A Teacher’s Anger: Markets, Moral Hazards And Schools
Over the last year, as the growing economic crisis took a grim toll among working Americans unable to make mortgage payments on their homes, we witnessed the introduction of a term of art from laissez-faire market economics into our national political conversation. It would be wrong for government to provide assistance to those facing foreclosure and the loss of their homes, we were told again and again, because such aid would create a moral hazard. The dream of working Americans to own their own home has led to financially risky behavior, the logic went, as too many bought homes beyond their means. When an economic downturn makes it impossible for these working homeowners to make ends meet, they have to face the hard consequences of their risky behavior: the loss of their home. Rescue them and others will be encouraged to engage in economically risky behavior. Market discipline must rule, unchallenged, whatever carnage it leaves in its wake.
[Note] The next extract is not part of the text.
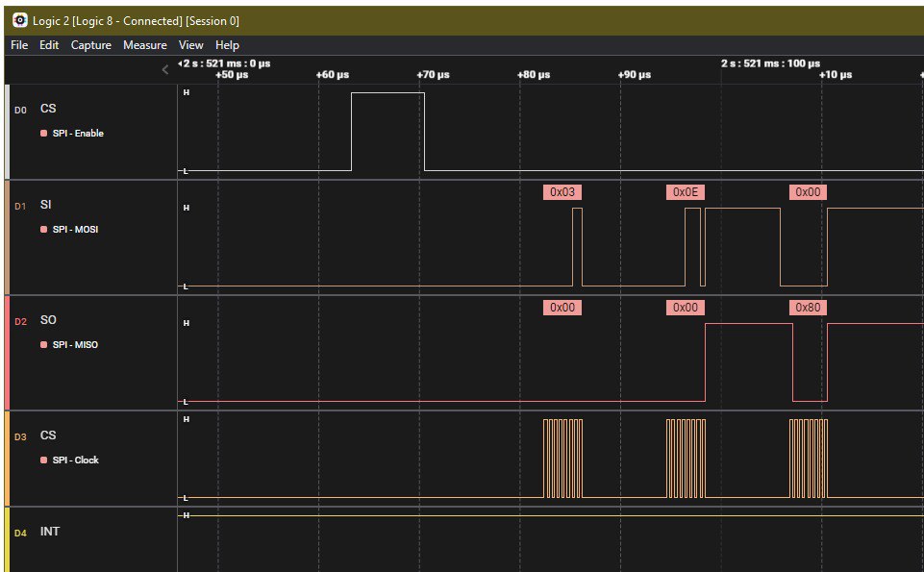Screen dimensions: 924x572
Task: Click the orange color strip of channel D3
Action: pyautogui.click(x=8, y=458)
Yet in recent weeks, as Wall Street’s leading financial institutions came crashing down, one after the other like falling dominoes, one heard no talk of moral hazards. When it comes to finance banks, insurance companies and mortgage providers, a different logic had to apply. If these corporate leviathans are subjected to harsh market discipline, if they are not rescued, we are now told, the American and global economies will collapse, resulting in a massive economic privation. It matters not that in this instance the risky economic behavior was in the service of sheer greed, as those with millions and billions of dollars sought more and more, rather than a modest dream to own your own home. All that is important is that the insolvency of Wall Street’s leading financial institutions would bring economic disaster far beyond their particular bottom lines.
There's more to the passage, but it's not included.